**SHORT EXERCISE:**
From the mailing-list message below about data.table's by-without-by syntax, reproduce word for word the passage from "But I'm coming" up to and including "to brainstorm it.".

**EXTRACTED TEXT:**
────

[datatable-help] changing data.table by-without-by syntax to require a "by"

Matthew Dowle mdowle at mdowle.plus.com
Fri Apr 26 13:14:02 CEST 2013


 

I didn't get any feedback off list on this one. 

But I'm coming
round to the idea. 

What about by=.JOIN (is that you were thinking .J
stood for?) Other possibilties: .EACHI, .IROW, .EACHIROW, .CROSSAPPLY,
.EACHJOIN. Just to brainstorm it. 

by=.JOIN could be added anyway with
no backwards compatibility issues, so that those who wished to be
explicit now could be. 

To change the default for X[Y, j] I'm also
coming round to. It might help in a few related areas e.g. X[Y][,j]
(which isn't great right now, agreed). We have successfully made
non-backwards-compatibile changes in the past by introducing a global
option which we slowly migrate to. If datatable.bywithoutby was added it
could take values TRUE|"warning"|FALSE from day one, with default TRUE.
That allows those who wish for explicit by to migrate straight away by
changing the default to FALSE. Existing users could set it to "warning"
to see how many implicit bywithoutby they have. Those calls can
gradually be changed to by=.JOIN and in that way both implicit and
explicit work at the same time, for say a year, with full backwards
compatibility by default. This approach allows a slow and flexible
migration path on a per feature basis. Then the default could be chaged
to "warning" before finally FALSE. Depending on how it goes, the option
could be left there to allow TRUE if anyone wanted it, or removed (maybe
after two years). Similar to the removal of J() outside DT[...] i.e.
users can still now very easily write J=data.table in their .Rprofile if
they wish, for backwards compatibility. 

Or ... instead of : 

 X[Y, j,
by=.JOIN] 

what about : 

 X[by=Y, j] 

Matthew 

On 25.04.2013 16:32,
Matthew Dowle wrote: 

> I'd appreciate some input from others whether
they agree or not. If you have a view perhaps let me know off list, or
on list, whichever you prefer.

────

**AVAILABLE DATA:**
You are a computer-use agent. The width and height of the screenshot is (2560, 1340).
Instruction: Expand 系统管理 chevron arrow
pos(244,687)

────

**TASK SOLUTION:**
But I'm coming
round to the idea. 

What about by=.JOIN (is that you were thinking .J
stood for?) Other possibilties: .EACHI, .IROW, .EACHIROW, .CROSSAPPLY,
.EACHJOIN. Just to brainstorm it.